It’s Friday night in Detroit. The TV hums low with news about “record job growth,” but nobody in this room feels it. The air smells like reheated pizza and tired dreams. Six of us sit in a half-lit living room, cousins, friends, co-workers, survivors. Everyone’s got a story. Everyone’s got a scar.
“Man, they said unemployment is down to 4%,” Malik mutters, shaking his head. “But for who? It sure ain’t us.”
He’s right. The Bureau of Labor Statistics (2025) says Black unemployment stands at 8.1%, nearly double the national rate. For Black men ages 20-34, it’s even higher, 9.7%. Those numbers don’t count the ones “working poor,” clocking in 40 hours a week but still behind on rent.
“I been working at that warehouse since January,” says Danielle, folding her arms. “$17.25 an hour. No benefits. No health insurance. They cut overtime, so now I’m bringing home less. I had to move back with my mama last month. And I’m grown. Thirty-one. But rent out here? You need three jobs just to afford one roof.”
She isn’t exaggerating. The National Low-Income Housing Coalition (2025) reports that a full-time worker earning minimum wage, even at Washington state’s $17.14, must work 85 hours a week to afford a modest one-bedroom apartment. Meanwhile, evictions among Black renters rose 29% nationwide since January, according to the Eviction Lab at Princeton University.
Across the room, Tasha scrolls her phone. “I just got an email from the dealership. They are taking the car Monday.” Her voice trembles, half rage, half defeat. “They said I missed two payments. I told them I got laid off when that call center shut down. They didn’t care.”
Repossessions have become routine. The Consumer Financial Protection Bureau (CFPB) reports that auto repossessions among Black borrowers are 33% higher than pre-pandemic levels.
“I was driving DoorDash just to make ends meet,” Malik adds, “but I had to stop, gas hit $5.09 again this week. I was spending more than I made.”
The room falls silent. Somebody sighs.

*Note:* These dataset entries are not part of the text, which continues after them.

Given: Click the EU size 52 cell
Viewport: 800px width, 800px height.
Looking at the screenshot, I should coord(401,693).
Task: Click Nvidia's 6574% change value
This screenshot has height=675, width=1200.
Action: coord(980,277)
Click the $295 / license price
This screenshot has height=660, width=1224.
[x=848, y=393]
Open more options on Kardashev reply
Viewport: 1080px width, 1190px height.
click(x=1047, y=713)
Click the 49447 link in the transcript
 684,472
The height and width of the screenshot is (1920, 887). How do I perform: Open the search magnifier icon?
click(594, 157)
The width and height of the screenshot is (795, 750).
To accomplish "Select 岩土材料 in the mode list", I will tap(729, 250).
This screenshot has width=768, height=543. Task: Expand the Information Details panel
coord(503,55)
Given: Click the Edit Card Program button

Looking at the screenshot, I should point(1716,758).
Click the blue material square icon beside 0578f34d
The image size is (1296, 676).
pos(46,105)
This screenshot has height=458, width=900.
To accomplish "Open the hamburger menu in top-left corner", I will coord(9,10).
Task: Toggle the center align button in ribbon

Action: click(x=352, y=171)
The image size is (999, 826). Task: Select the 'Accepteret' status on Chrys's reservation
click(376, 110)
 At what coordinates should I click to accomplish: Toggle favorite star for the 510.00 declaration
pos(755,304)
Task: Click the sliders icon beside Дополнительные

Somebody laughs, that kind of laugh that’s half pain, half disbelief.
“Every day, I feel like I’m working just to breathe,” says Renee, a single mother of two. “My check is gone before I even see it. Groceries, gas, daycare. SNAP got cut, and my landlord just raised rent. I applied for 10 jobs this month, all paying $16.50. I used to make $24 an hour before layoffs. Now I’m supposed to smile about ‘economic recovery’?”
Her words linger like smoke.
This is what the government doesn’t see when they brag about “strong labor markets.” The Economic Policy Institute (EPI, 2025) notes that Black workers are twice as likely to hold low-wage, unstable jobs and three times more likely to face discrimination during hiring. For every Black woman who earns a promotion, two are laid off, reassigned, or replaced under “budget adjustments.”
But even in this small room of grief and grit, hope hums low, steady and stubborn.
“We gon’ be alright,” Malik finally says. “We always are.”
Renee nods. “Yeah,” she whispers. “But tired got a face now. And it looks like all of us.”
No one disagrees. The TV keeps talking about “growth.”
But in this room, growth means learning to survive in the cracks, again.
Because for Black America in 2025, we’re still working. We just ain’t living.